ATLANTIC ALSO had to include Larry King, the most prolific Texas-born writer around today. His style ranges from sneering pretension to shallow folksiness. But he is an authentic Texas writer, and Eastern magazine-publishers who have never seen one seem to think that is enough. The Atlantic editors are doubly gullible, featuring two articles by King. Discussing the citizens of Dallas, King fondly recalls his reaction to the news of President Kennedy's assassination: "those goddamned Nazi bastards!" He bows piously to the standard altars of guilt--right-wing politics, oil wealth, "exploitation" of minorities. If nothing else, he knows what sells.

King's piece almost looks good next to the article by Robert Coles. Coles's article on Mexican Americans in Texas is dominated by self-conscious anguish over the abused Chicanos, offering more insight into his own psyche than into Chicano life, which he reduces to a grim picture of economic and political oppression. The history of Mexican-Americans in Texas is a tragic, depressing story; discrimination and poverty still plague most Chicanos. Those conditions deserve considerable attention, especially from Texans, who find them easy to forget or ignore. But Coles fails to examine the complex roots of such conditions, such as language differences, the problems of assimilating a continuing flow of foreign immigrants, and the persistent cultural antagonism between white Texans and Mexican-Americans. With pompous exaggeration, he describes the plight of the Chicano farm worker:

let him begin to assert his American citizenship, and soon enough the law, in all its sudden, arbitrary, inescapable power, will be down on him, and hard indeed.

Coles's preoccupation with economic problems ignores the rich vitality of Chicano culture and the stubborn optimism of the people, which survive stubborn optimism of the people, which survive despite all the injustices dealt them.
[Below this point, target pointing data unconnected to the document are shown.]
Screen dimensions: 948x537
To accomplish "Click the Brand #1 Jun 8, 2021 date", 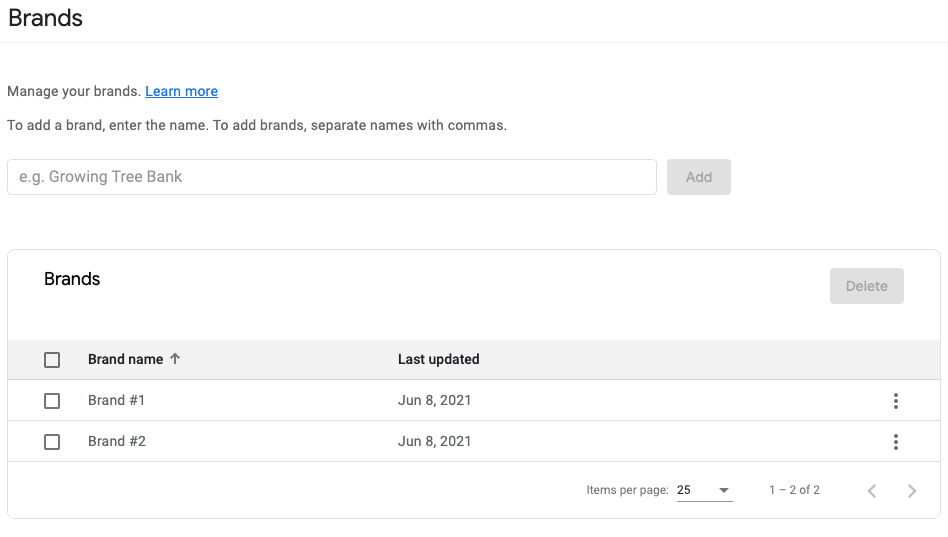I will pyautogui.click(x=434, y=400).

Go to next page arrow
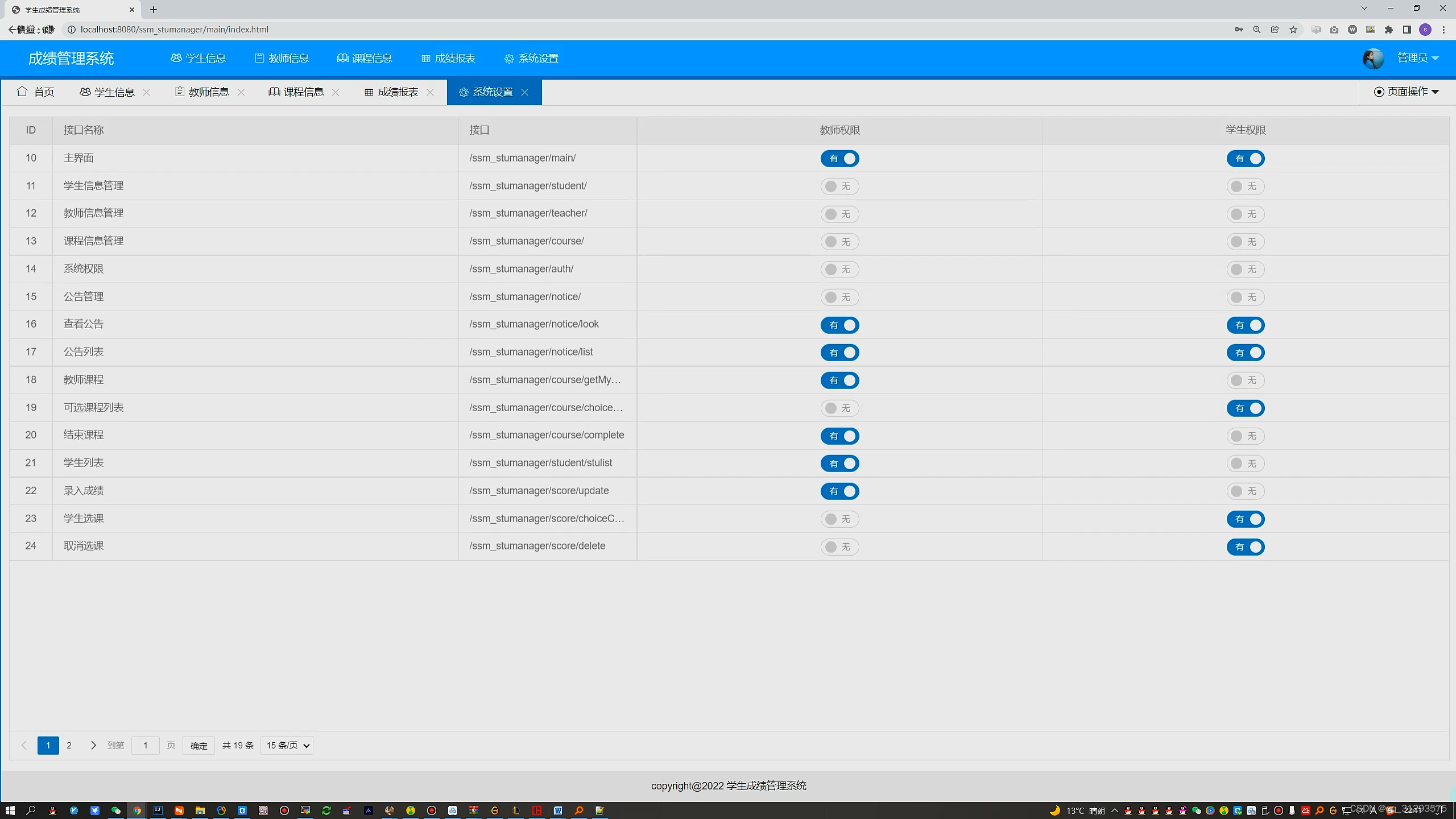click(x=93, y=745)
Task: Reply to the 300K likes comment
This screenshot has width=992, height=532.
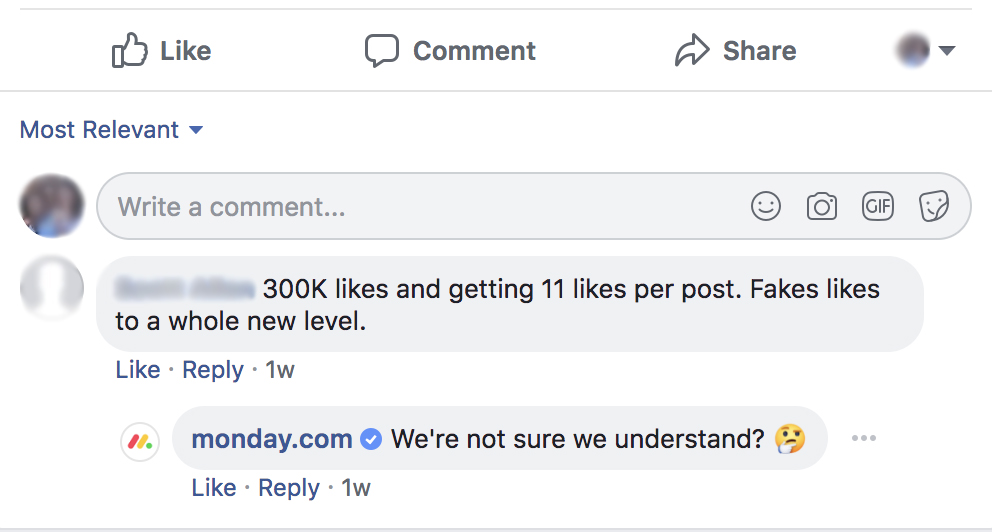Action: 213,370
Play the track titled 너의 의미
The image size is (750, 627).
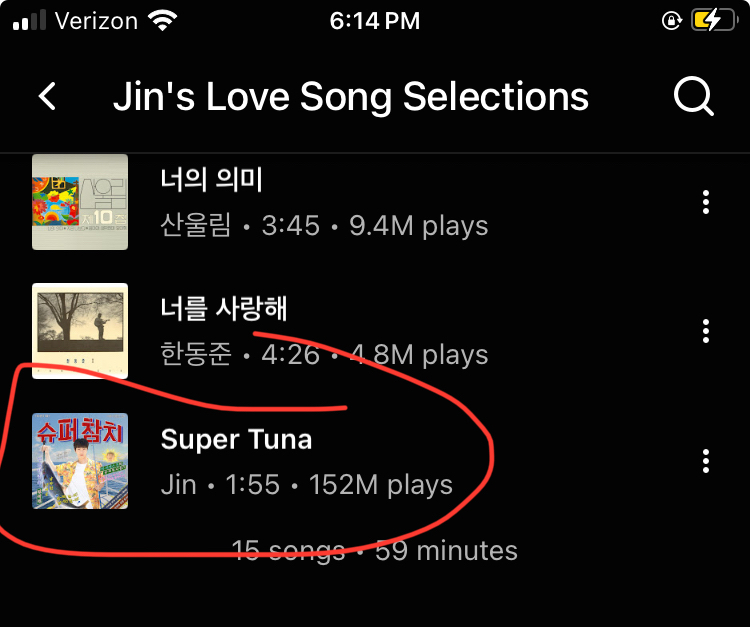211,181
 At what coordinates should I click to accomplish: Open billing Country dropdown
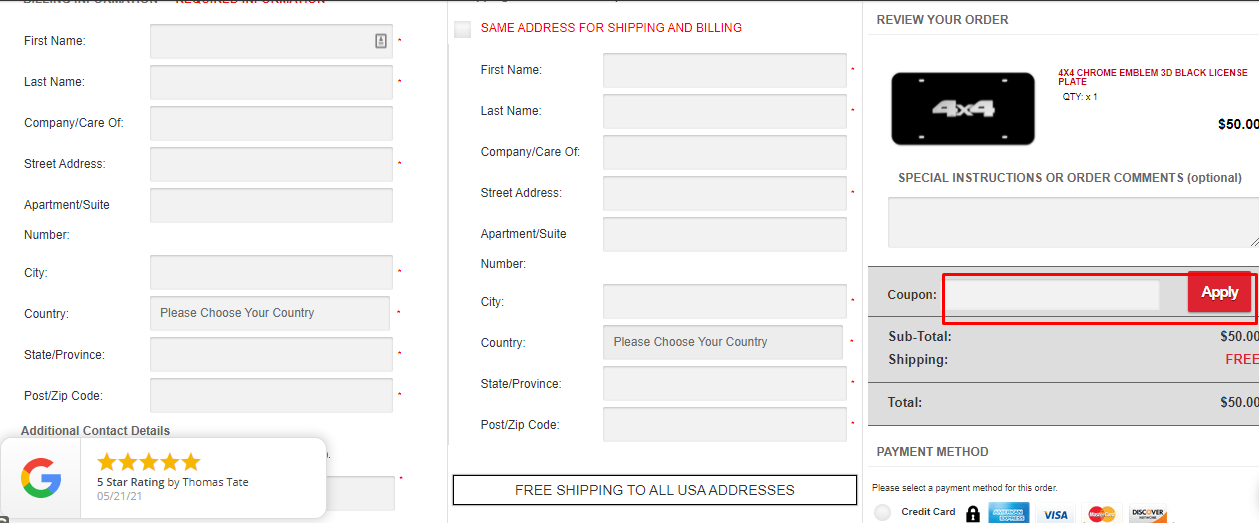pyautogui.click(x=270, y=313)
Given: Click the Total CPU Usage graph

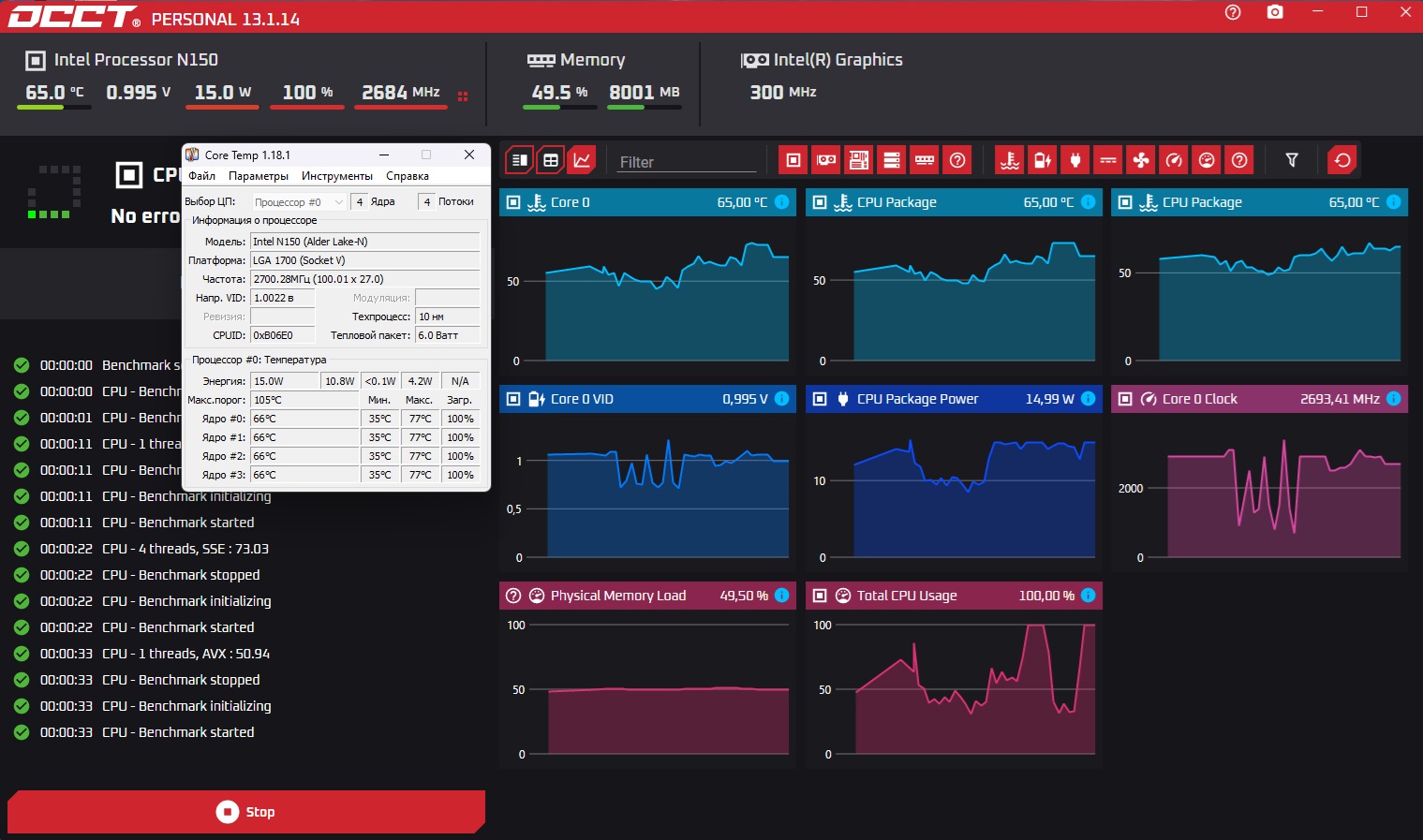Looking at the screenshot, I should (x=954, y=688).
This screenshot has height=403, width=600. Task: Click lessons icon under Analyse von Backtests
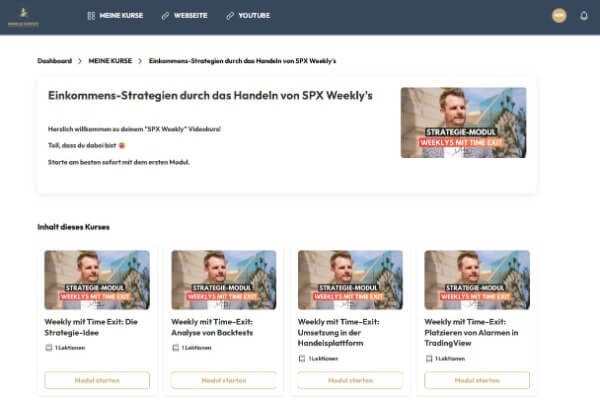[x=175, y=347]
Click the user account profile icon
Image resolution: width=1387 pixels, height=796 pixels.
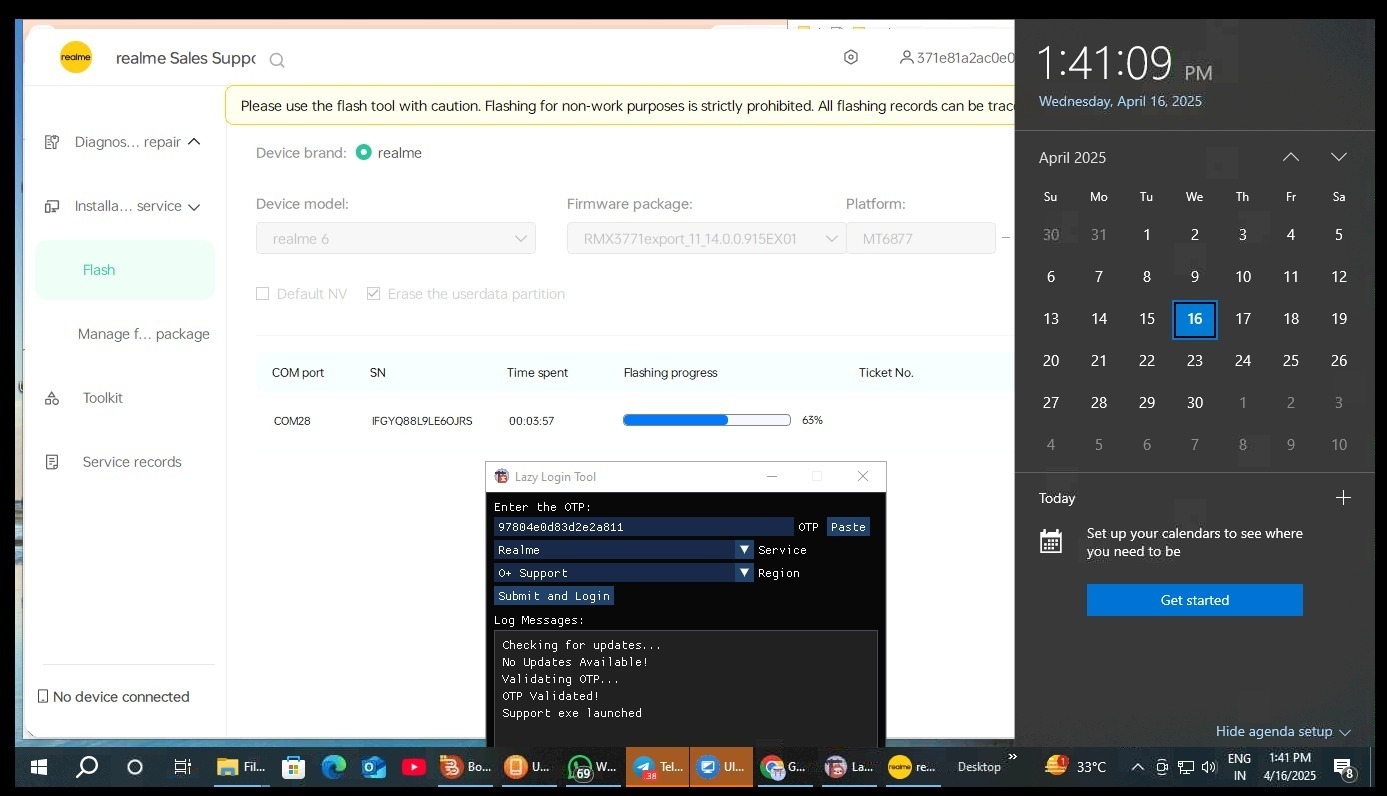tap(906, 58)
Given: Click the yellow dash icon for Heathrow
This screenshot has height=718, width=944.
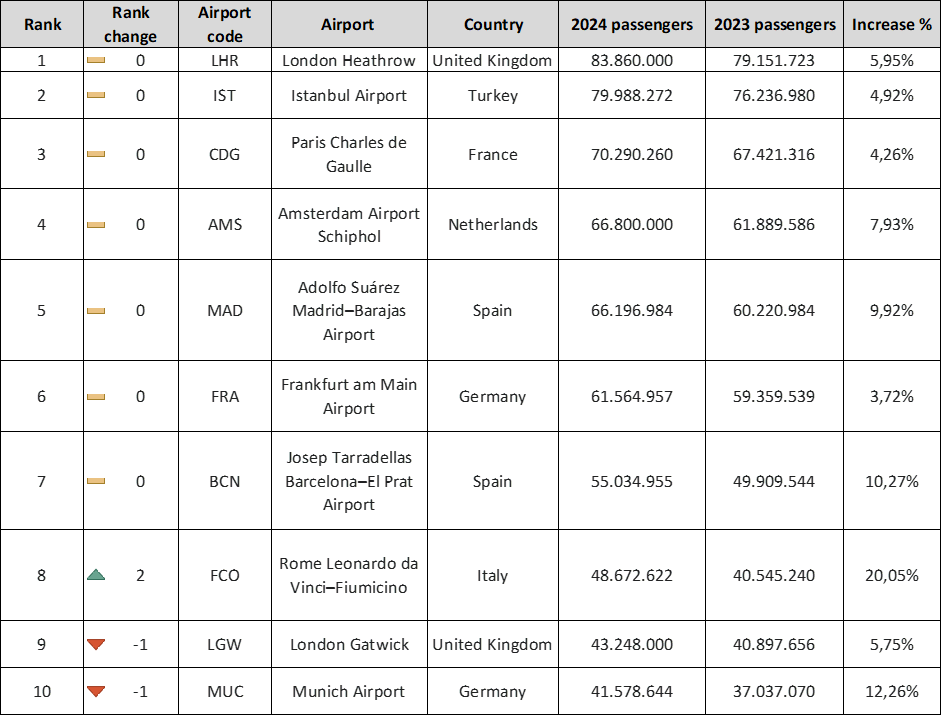Looking at the screenshot, I should tap(96, 61).
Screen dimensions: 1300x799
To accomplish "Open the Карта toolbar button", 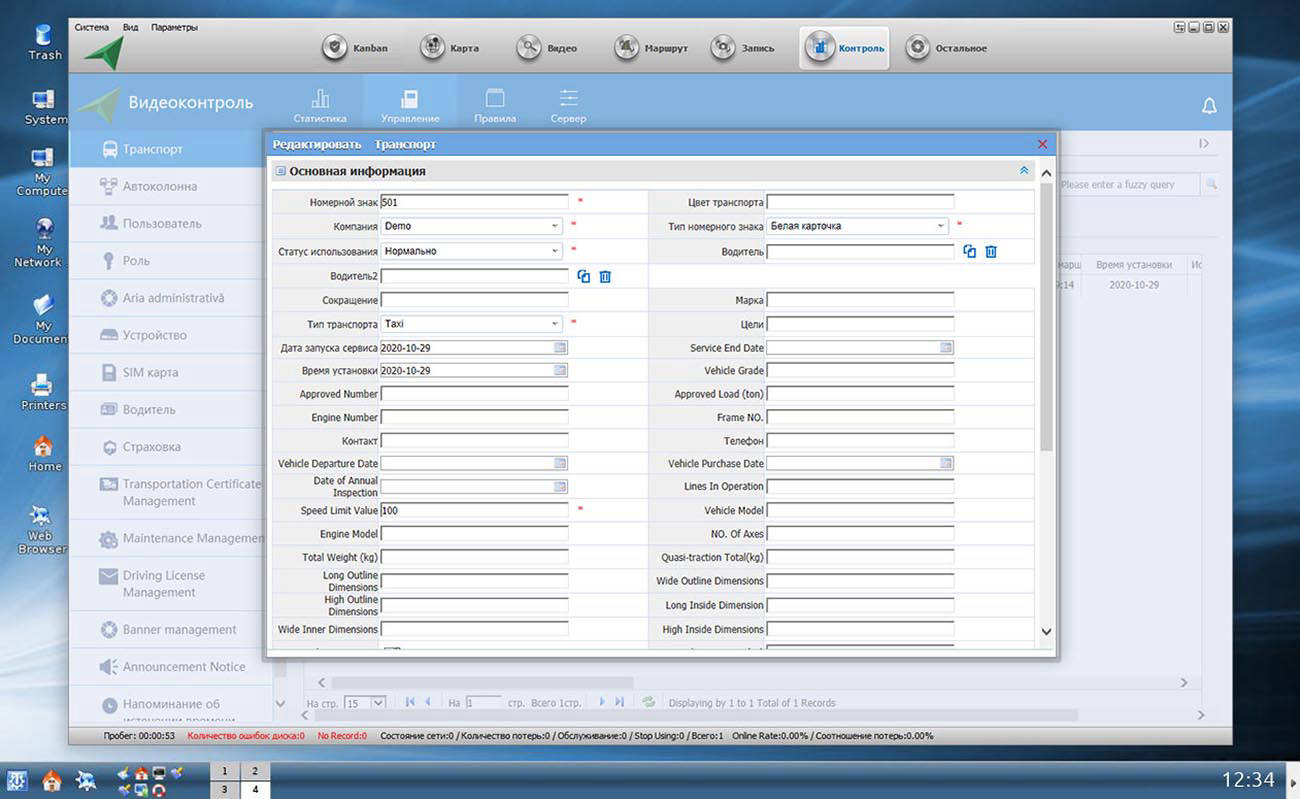I will coord(449,48).
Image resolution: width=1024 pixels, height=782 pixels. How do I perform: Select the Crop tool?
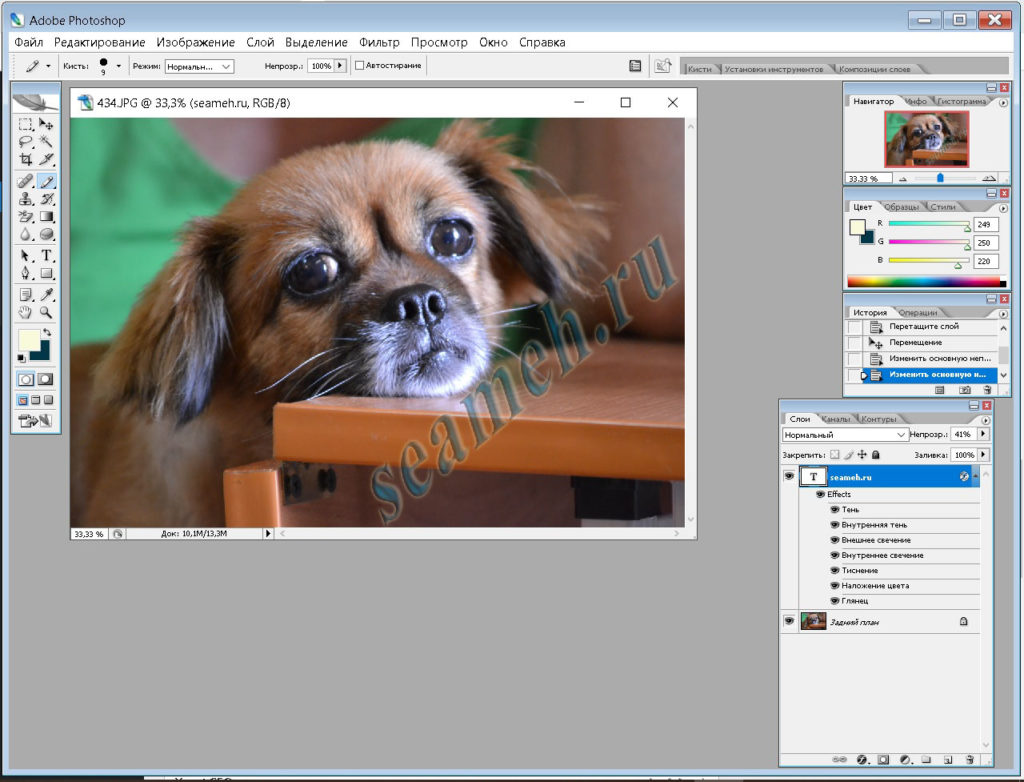(25, 159)
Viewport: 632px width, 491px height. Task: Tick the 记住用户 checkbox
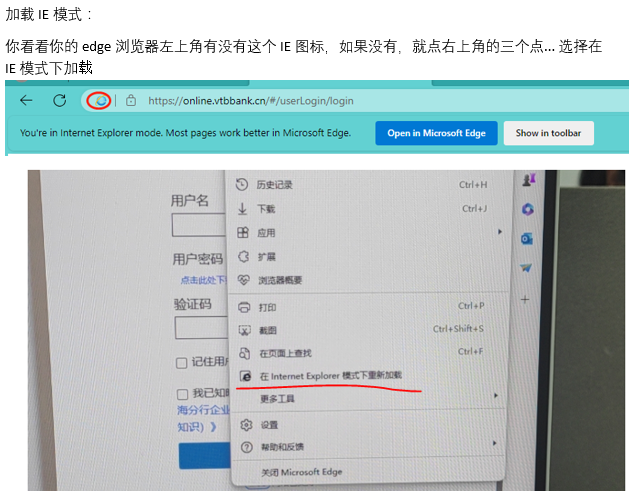182,362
He also neglects to mention the growing strength of the Raza Unida political party. But then Coles, like King, is more intent on demonstrating his moral purity than on understanding his subject, and the Chicanos get lost in the shuffle.

THE MOST entertaining piece in this issue is Molly Ivins's examination of the Texas Legislature, "Inside the Austin Fun House." Three years ago, to demonstrate the lack of attention given to proposed bills, a legislator presented a resolution that passed without dissent, honoring Albert DeSalvo for his efforts in population control. Ivins recalls another bill requiring felons to submit twenty-four hours advance notice of their intended crimes, and a free-for all during which four representatives mounted the speaker's platform to sing "I Had a Dream, Dear." A recent study of state legislatures rated Texas thirty-eighth out of fifty in quality, provoking a predictable response from statehouse wags: "My God! You mean there are twelve worse than this?"

Texas has too long existed in the vacuum of superficial generalities accepted by both outsiders and natives. The diversity that gives Texas its special character is so obvious that it has become a cliche, and has never attracted more than superficial study, as in John Bainbridge's The Super Americans. As Larry McMurtry remarks. "Texas has lacked many things, but especially it has lacked critics." With the appearance of native magazines like Texas Monthly, and D, that observation may soon by obsolete.

In any case, this issue of Atlantic Monthly deserves special credit for its attention to the problem--without the sort of criticism it offers. Texas will remain a shadow of its potential, narrow and self-congratulatory in its ignorance of its own faults and weaknesses. Without criticism, in McMurtry's words, "that which is corrupt and trivial in a people's character will certainly flourish and it will flourish--as it is flourishing in Texas--at the expense of those elements of character which are genuine and valuable.